Deimmunization of peptidoglycan hydrolases for therapeutic treatment of systemic S. aureus infections
Léa V. Zinsli 1*, Spencer Mitchell 2, Markus Huemer 3, Fiona Buchli 1, Fabio Cavelti 1, Dario Dittli 1, Christian Gübeli 1, Carmen Saez 1, Chris Bailey-Kellogg 2, Jochen Klumpp 1, Daniel Mattox, Karl E. Griswold 4, Annelies Zinkernagel 3, Martin J. Loessner 1, Mathias Schmelcher 1
- Institute of Food Nutrition and Health, ETH Zurich, Zurich, Switzerland
- Department of Computer Science, Dartmouth College, Hanover, NH, United States
- Department of Infectious Disease and Hospital Epidemiology, University Hospital Zurich, Switzerland
- Thayer School of Engineering, Dartmouth College, Hanover, NH, United States
Staphylococcus aureus is an opportunistic pathogen colonizing roughly 30% of the human population, causing a wide range of diseases. Due to the emergence of resistant strains and the lack of new antibiotics, novel antimicrobials are of high interest.

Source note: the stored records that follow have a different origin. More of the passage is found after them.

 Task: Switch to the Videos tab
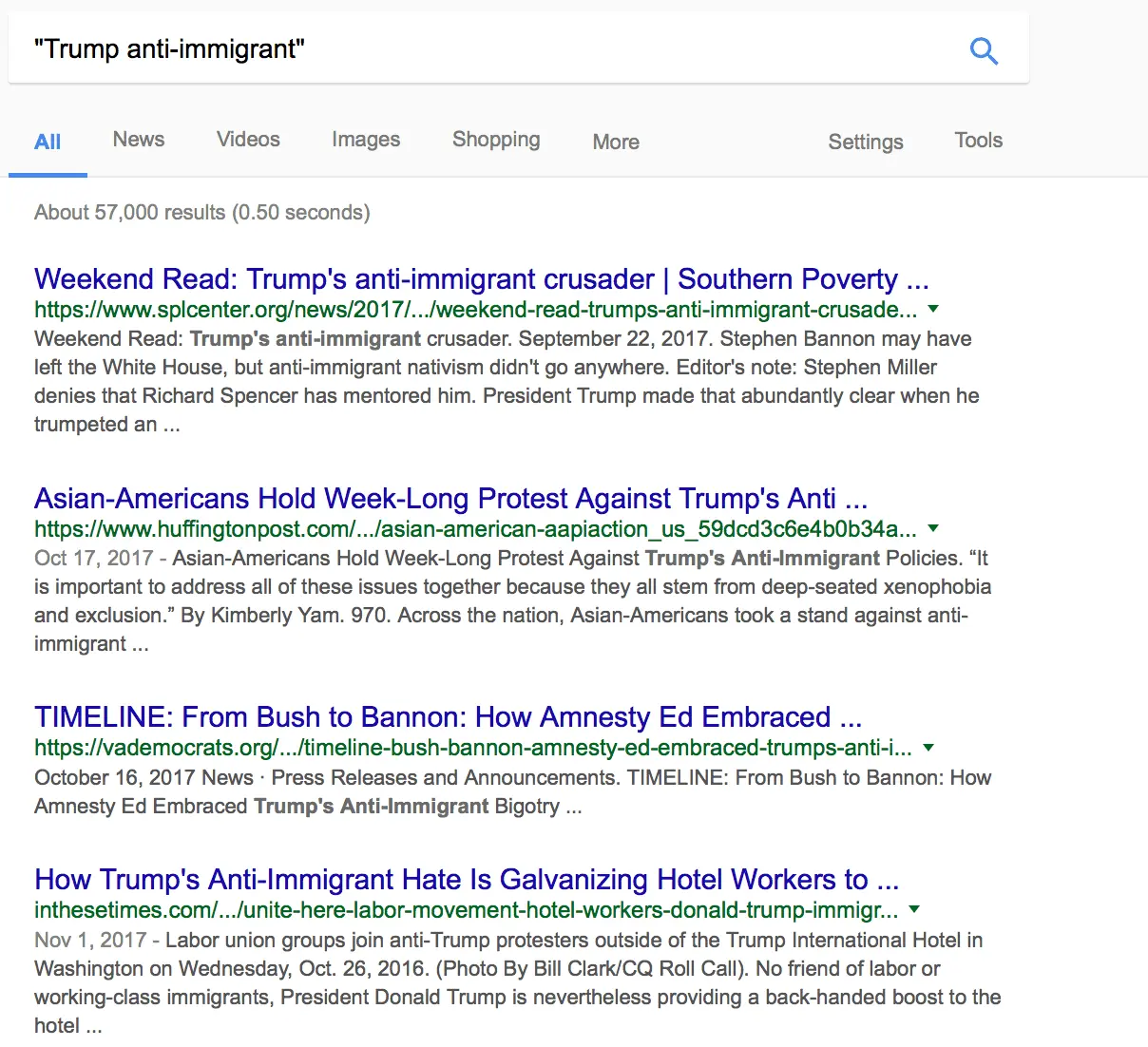point(247,139)
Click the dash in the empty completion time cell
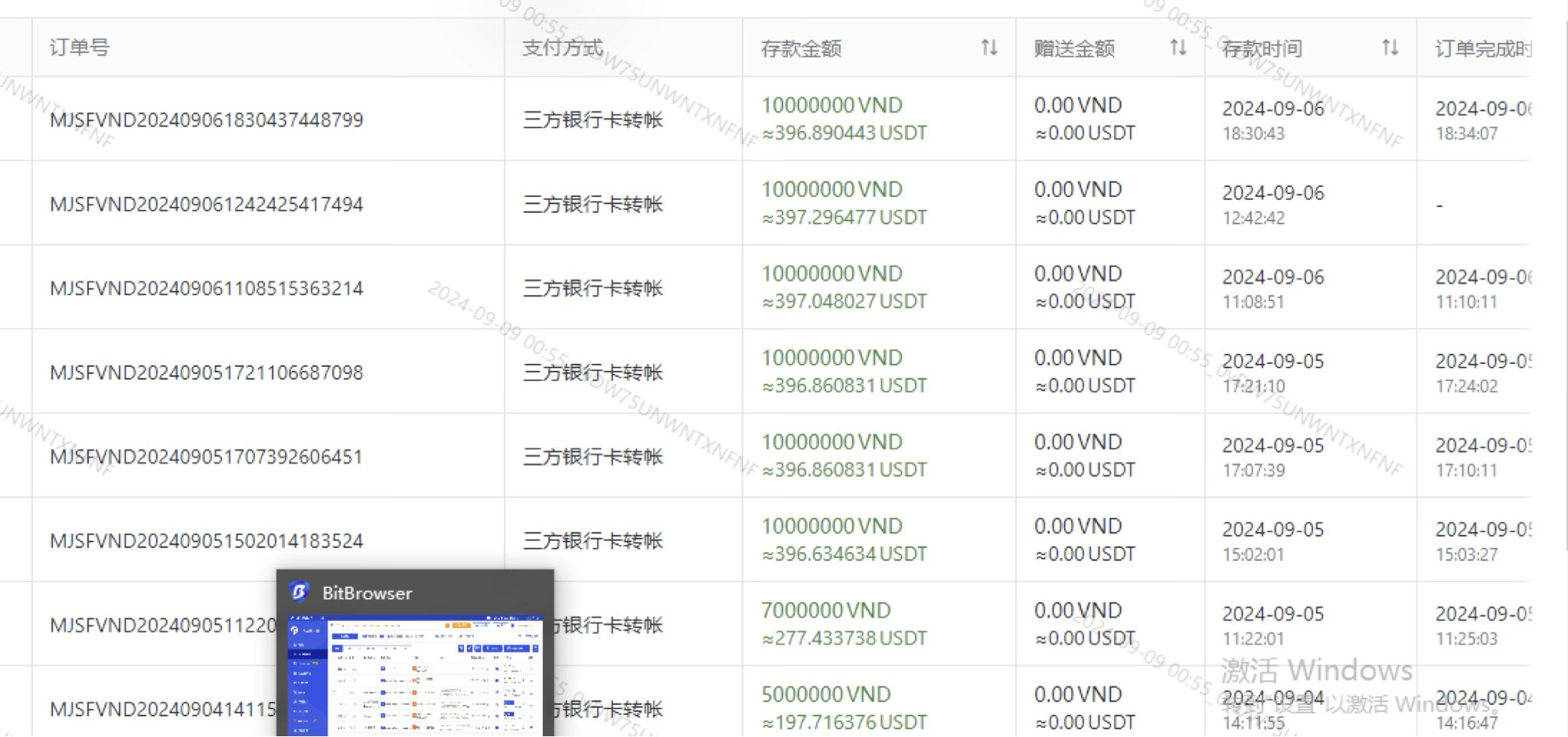 [x=1439, y=205]
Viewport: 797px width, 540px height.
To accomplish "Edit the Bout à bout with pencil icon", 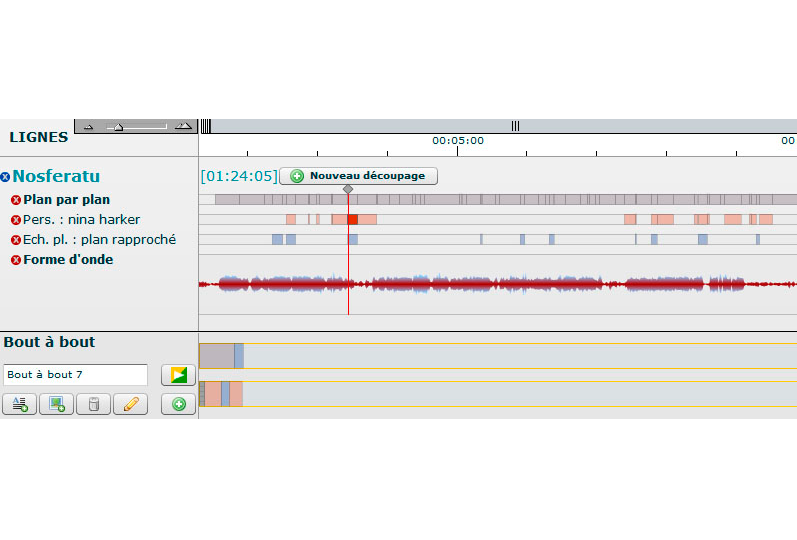I will pos(131,404).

Phage-derived peptidoglycan hydrolases (PGH) could be used as a treatment against drug-resistant bacterial strains. Fast lysis, high specificity and activity against drug-resistant bacteria are just a few advantages for the use of PGHs as protein therapeutics. A major drawback of protein drugs is the immunogenicity of foreign proteins. T cells play a key upstream role in the activation of the adaptive immune system and therefore, the immune reaction against protein therapeutics. Antigen presenting cells sample the environment and proteolytically process proteins, which are then presented as T cell epitopes on MHCII on the cell surface. This leads to the activation of CD4 T cells inducing the activation and differentiation of other T and B cells and with this the production of highly specific and long-lived anti-drug antibodies. Therefore, deimmunization approaches usually focus on T cell epitope prediction and deletion. This project applies computational tools to predict T cell epitopes and design variants with epitope deleting mutations with low impact on protein activity and structure. Deimmunized variants undergo in vitro activity testing, ex vivo immunogenicity assays and in vivo immunogenicity and efficacy studies in humanized mice.